Repeat the listing below verbatim, without its images.

* _Data in this exercise_:
* * *
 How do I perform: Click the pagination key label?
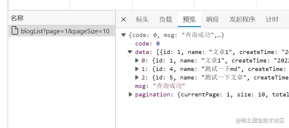[x=153, y=95]
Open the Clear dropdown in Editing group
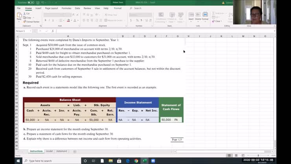Screen dimensions: 291x164 tap(218, 21)
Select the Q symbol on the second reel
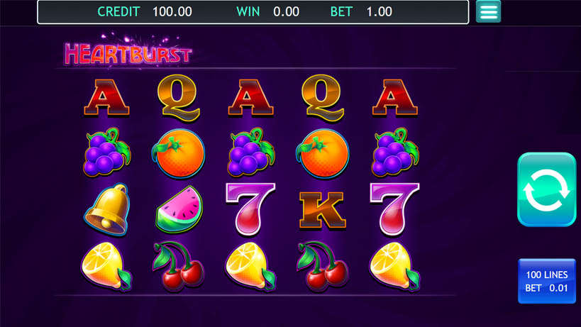The image size is (581, 327). (x=179, y=98)
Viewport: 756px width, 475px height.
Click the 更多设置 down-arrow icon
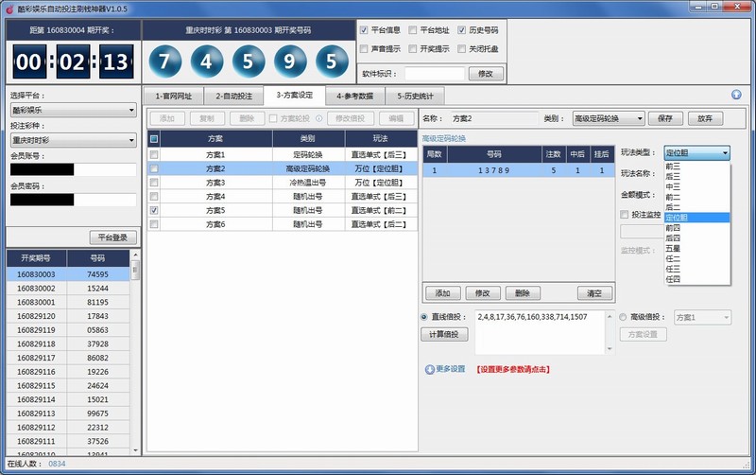pos(429,369)
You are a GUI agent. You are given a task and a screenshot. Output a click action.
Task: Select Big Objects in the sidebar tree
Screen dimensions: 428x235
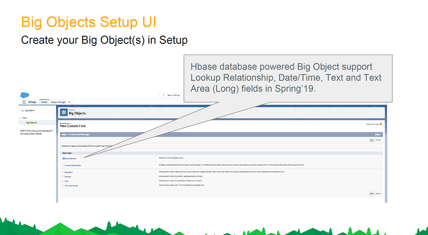31,123
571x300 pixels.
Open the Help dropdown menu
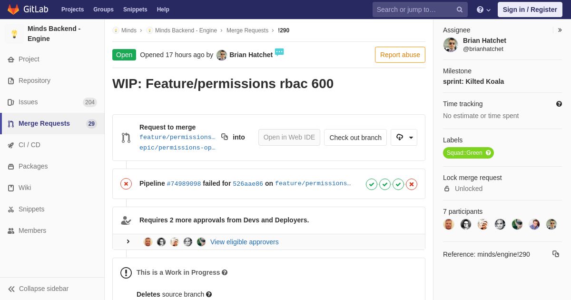point(483,10)
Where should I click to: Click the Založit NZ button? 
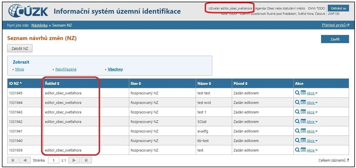(x=20, y=49)

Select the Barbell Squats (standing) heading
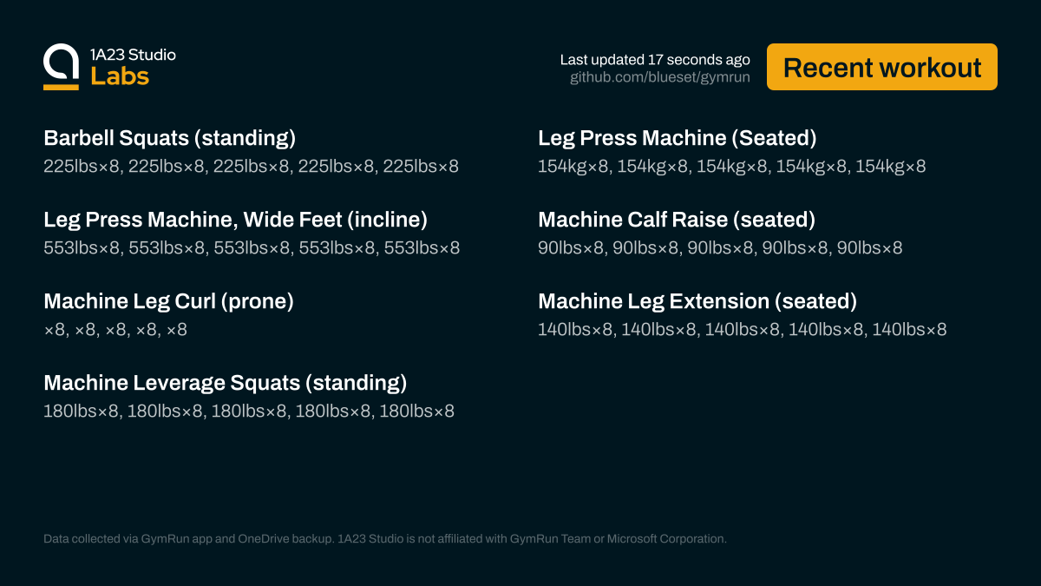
* * *
* _Task answer_:
 How do I perform: Click the pagination key label?
[x=153, y=95]
Open the Clear dropdown in Editing group
Screen dimensions: 291x164 tap(218, 21)
Select the Q symbol on the second reel
The image size is (581, 327). (x=179, y=98)
Viewport: 756px width, 475px height.
Click the 更多设置 down-arrow icon
pos(429,369)
You are a GUI agent. You are given a task and a screenshot. Output a click action.
Task: Select Big Objects in the sidebar tree
Screen dimensions: 428x235
31,123
571x300 pixels.
Open the Help dropdown menu
point(483,10)
Where should I click to: Click the Založit NZ button? 
(x=20, y=49)

Select the Barbell Squats (standing) heading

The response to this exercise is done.